Narratives are extremely important in any war, but especially in a civil war. In a civil war, or a rebellion, insurgency, justified uprising (depending on your narrative), one side is trying to get a group of people to live with their vision and to accept that they are inherently just. Narratives are similar to and employ propoganda, but they are also more subtle than the screaming headlines of the day (which sometimes comicallyclash). This war is no different.
In a valuable report, Nasser Arrabyee lays out the six conditions that the goverment is demanding are met to cease hosilities. The last five are pretty standard.
Withdrawal from all districts and removing all check points .Going down from mountains, and stopping blocking the roads and sabotages acts. Handing over all equipments, civil and military, they seized. Handing over the kidnapped people from Sa’ada. Non-interference in the affairs of the local authority.
The first one, though, is the real catch: release the hostages that they took in June- the Germans and the Brit.
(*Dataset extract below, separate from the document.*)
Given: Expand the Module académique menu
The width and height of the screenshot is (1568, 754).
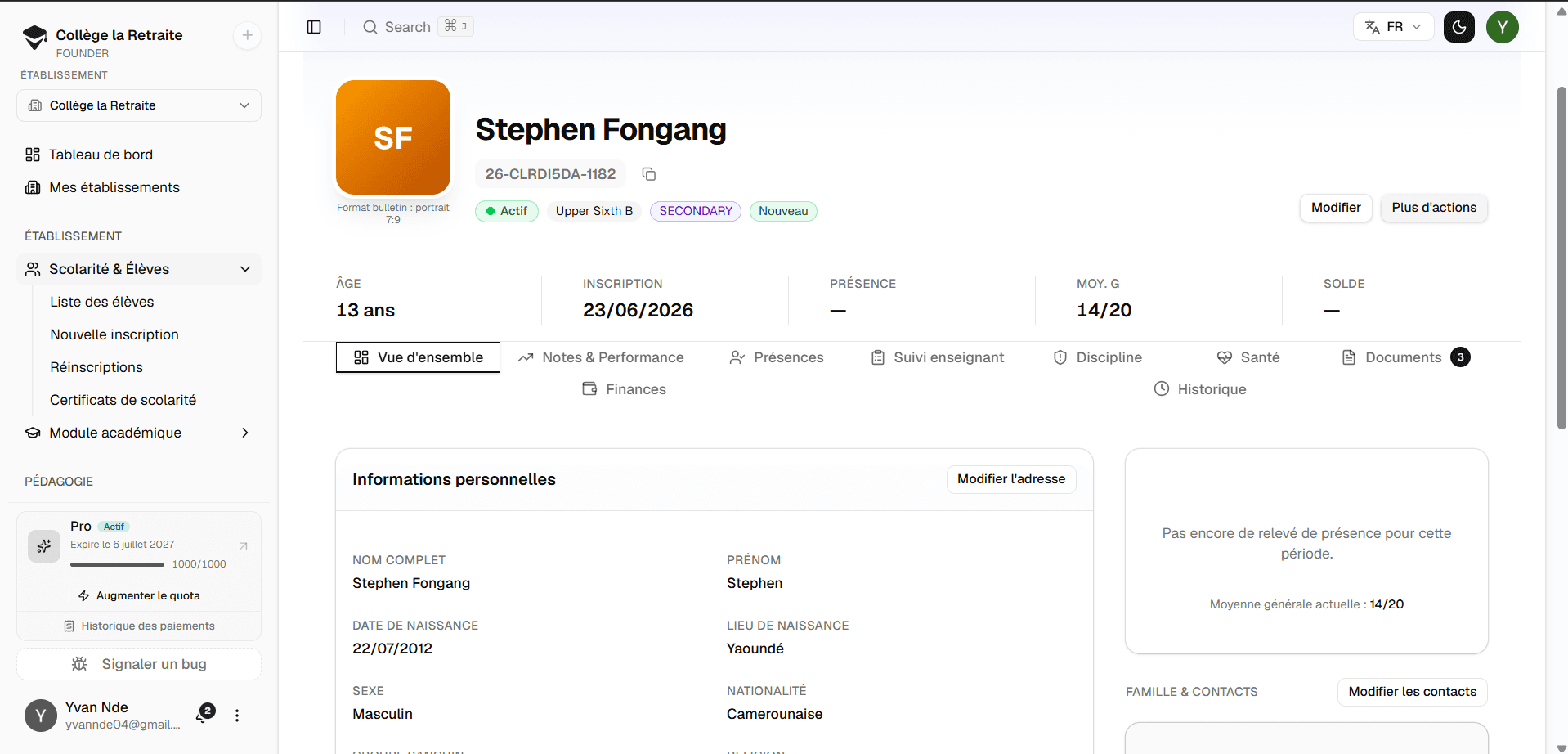Looking at the screenshot, I should (139, 433).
I don’t know who actually believes that the al-Houthis are the hostage takers. It isn’t their MO; I don’t know what they would have to gain. But in saying this, Salih is 1) setting up a condition impossible to meet, guaranteeing that they can keep pounding the north in the face of beligerent intransigence, and, more importantly, 2) setting himself up as the protector of Westerners and subtly tying the rebels to crazy beheading Islamic militants. The war has not been good press for the regime, and here it is trying to place its narrative under a more flattering light.
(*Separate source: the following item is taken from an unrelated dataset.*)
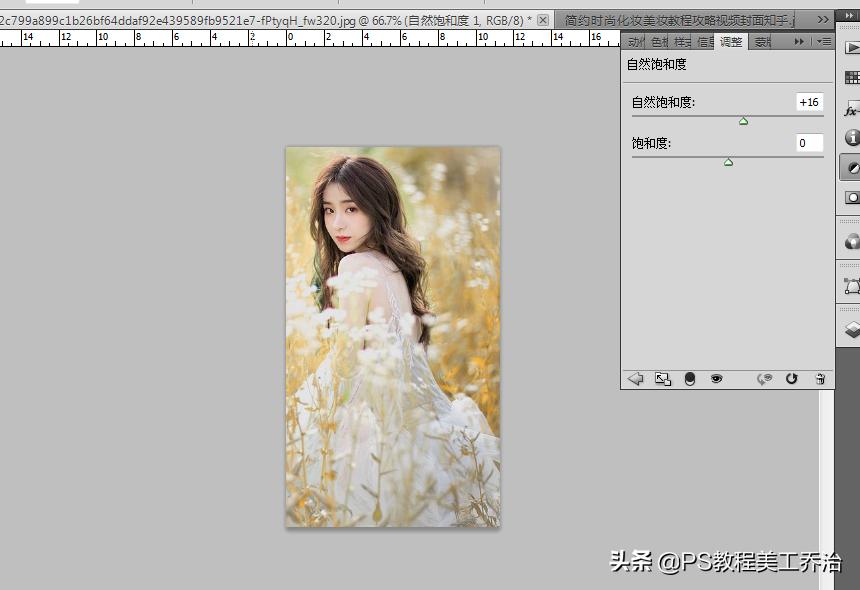Open the Layers panel icon in dock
(I’ve seen in some places the war called “Salih’s Darfur. I think this is pretty shameful, actually. Whatever it is- and there is a lot there, which we’ll discuss as this conflect goes on- genocide is not the point. We here at Waq al-Waq believe that words mean something, and to simplify an issue into the worst possible thing is to do a disservice- and not only to Yemen, but also to the people of Darfur.)